Humans are biased. We are constantly making judgements that are ill-considered, maladaptive, and conflictual. Our best intentions are often not fulfilled by our judgements in practice. The recognition of bias is central to the Buddha’s insights, with the origins of the term ‘dukkha’ (the First Noble Truth) possibly being derived from ‘a wonky chariot wheel’, and in that sense resembling the origin of ‘bias’ from a bowling ball that does not track straight. Our wonky wheel of bias is thus the source of our problem – not of ‘suffering’, but of inadequate responses that make our suffering worse, by making us veer sideways when we mean to go straight ahead.
That’s why I decided to dedicate the latest volume of my Middle Way Philosophy series to the topic of bias, and to put a wonky wheel on the cover of it. Very often different disciplines and traditions resemble the blind men of the Buddha’s parable, all feeling the elephant in different places, and all apparently finding different things that they fail to connect with each other.

Buddhist practice and bias in cognitive psychology are two such feels of the same elephant, which need to be fully connected to each other, yet too often they are understood in entirely different ways.
Buddhist practice may draw on many traditional formulations from different schools of Buddhism, but not the empirically backed analysis of well over two hundred biases that cognitive psychology has assembled over the last seventy or eighty years. Psychological discussions of bias, on the other hand, seldom take into account the effects of meditation practice, or of any wider path of practice, in addressing it.
Daniel Kahneman, for instance, perhaps the most well-known psychologist of bias in his book Thinking Fast and Slow, starts off that book by stating his view that we can make little impact on addressing our own biases, even if we can sometimes identify those of others. From the standpoint of Buddhist practice, I find that unnecessarily pessimistic.

###

TASK TO CARRY OUT
Reproduce the passage on bias and Buddhist practice in full, word for word. The entries that follow are separate material and unrelated to the passage on bias.

EXTRACTED RECORDS

###

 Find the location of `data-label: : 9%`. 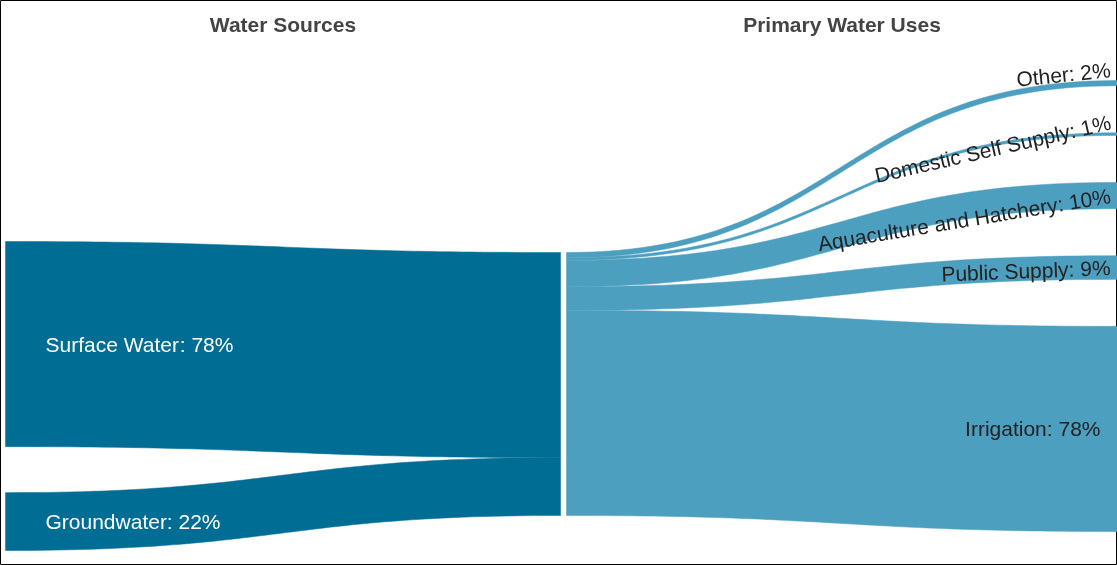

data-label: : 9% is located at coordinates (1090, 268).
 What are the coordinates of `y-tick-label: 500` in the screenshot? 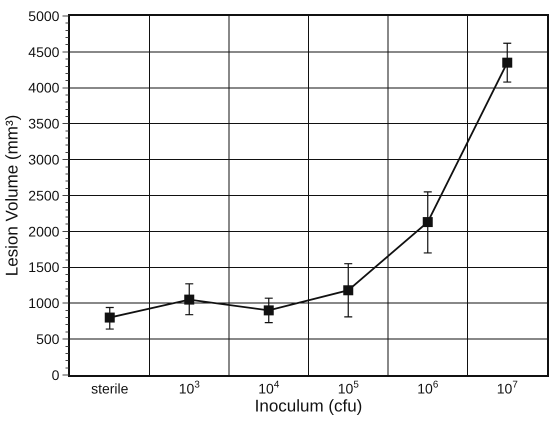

###

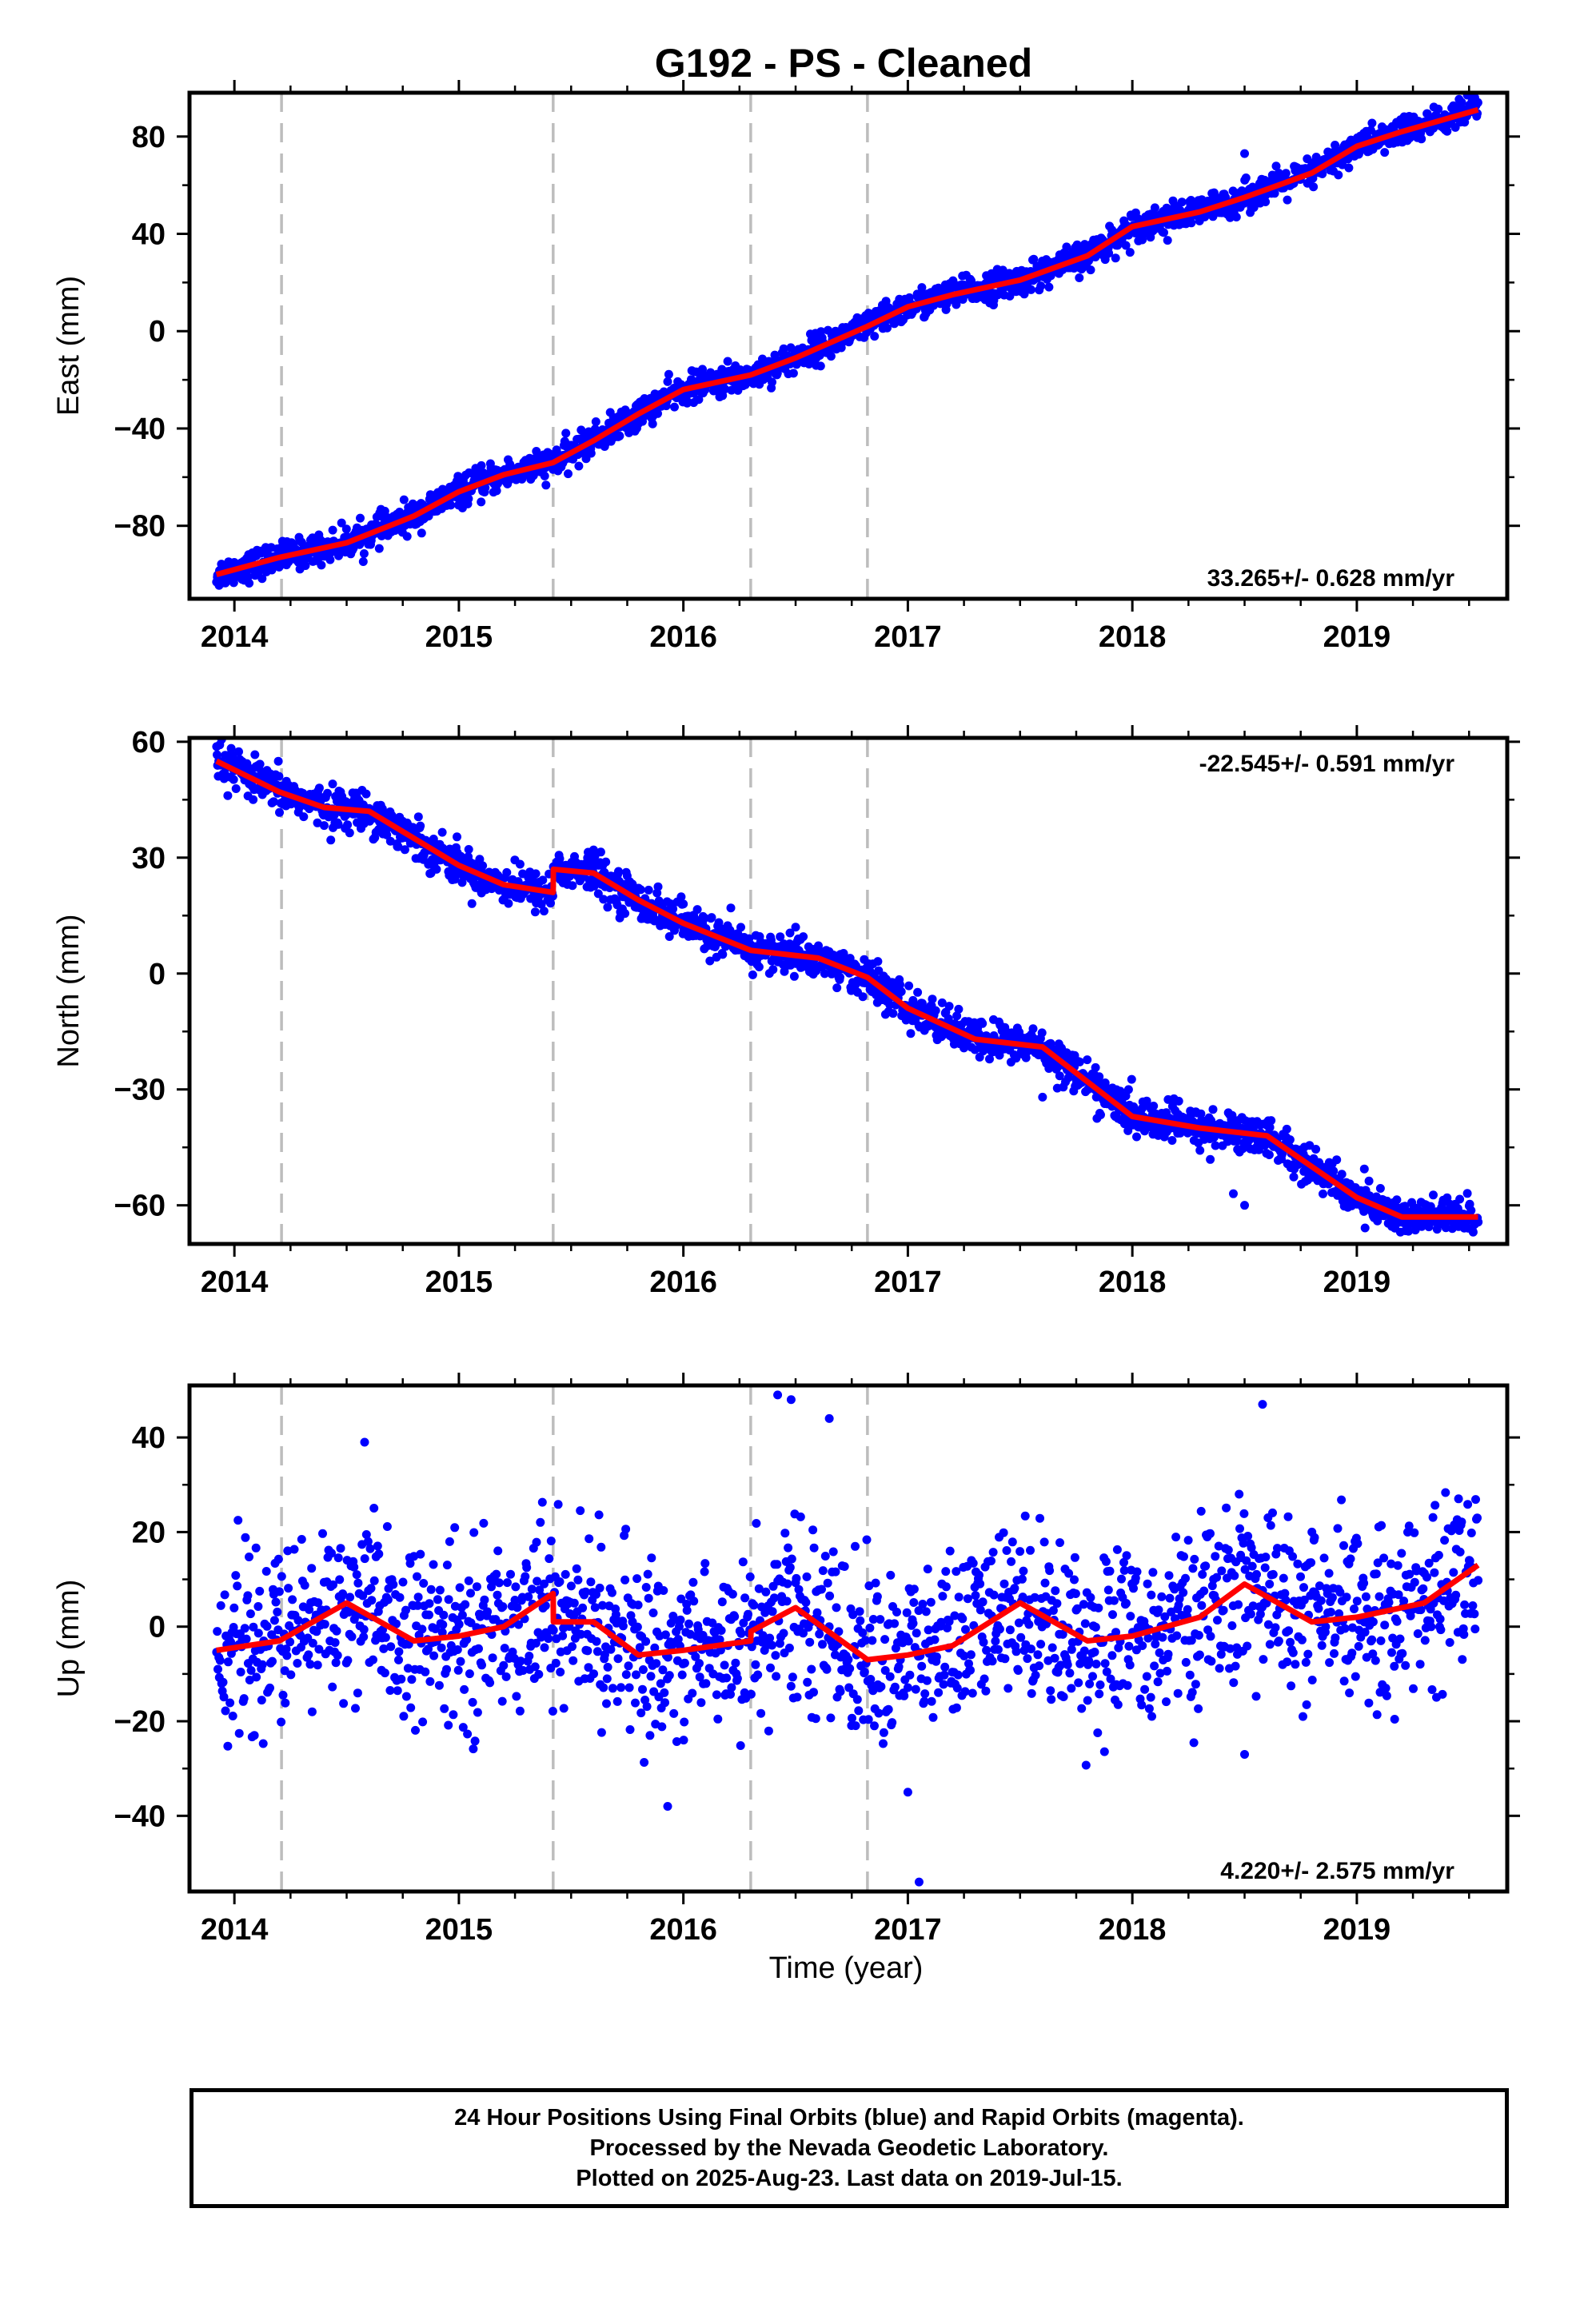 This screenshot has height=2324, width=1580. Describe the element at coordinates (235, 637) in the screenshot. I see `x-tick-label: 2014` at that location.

###

SOLUTION
Humans are biased. We are constantly making judgements that are ill-considered, maladaptive, and conflictual. Our best intentions are often not fulfilled by our judgements in practice. The recognition of bias is central to the Buddha’s insights, with the origins of the term ‘dukkha’ (the First Noble Truth) possibly being derived from ‘a wonky chariot wheel’, and in that sense resembling the origin of ‘bias’ from a bowling ball that does not track straight. Our wonky wheel of bias is thus the source of our problem – not of ‘suffering’, but of inadequate responses that make our suffering worse, by making us veer sideways when we mean to go straight ahead.
That’s why I decided to dedicate the latest volume of my Middle Way Philosophy series to the topic of bias, and to put a wonky wheel on the cover of it. Very often different disciplines and traditions resemble the blind men of the Buddha’s parable, all feeling the elephant in different places, and all apparently finding different things that they fail to connect with each other.

Buddhist practice and bias in cognitive psychology are two such feels of the same elephant, which need to be fully connected to each other, yet too often they are understood in entirely different ways.
Buddhist practice may draw on many traditional formulations from different schools of Buddhism, but not the empirically backed analysis of well over two hundred biases that cognitive psychology has assembled over the last seventy or eighty years. Psychological discussions of bias, on the other hand, seldom take into account the effects of meditation practice, or of any wider path of practice, in addressing it.
Daniel Kahneman, for instance, perhaps the most well-known psychologist of bias in his book Thinking Fast and Slow, starts off that book by stating his view that we can make little impact on addressing our own biases, even if we can sometimes identify those of others. From the standpoint of Buddhist practice, I find that unnecessarily pessimistic.